■ What is expected: Nothing in the records should differ when you write them out again.

Stored items
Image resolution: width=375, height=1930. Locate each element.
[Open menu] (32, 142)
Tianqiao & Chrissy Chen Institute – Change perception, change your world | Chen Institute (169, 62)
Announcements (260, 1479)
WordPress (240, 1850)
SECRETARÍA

■ Response to the exercise:
Image resolution: width=375, height=1930. Locate each element.
[Open menu] (32, 142)
Tianqiao & Chrissy Chen Institute – Change perception, change your world | Chen Institute (169, 62)
Announcements (260, 1479)
WordPress (240, 1850)
SECRETARÍA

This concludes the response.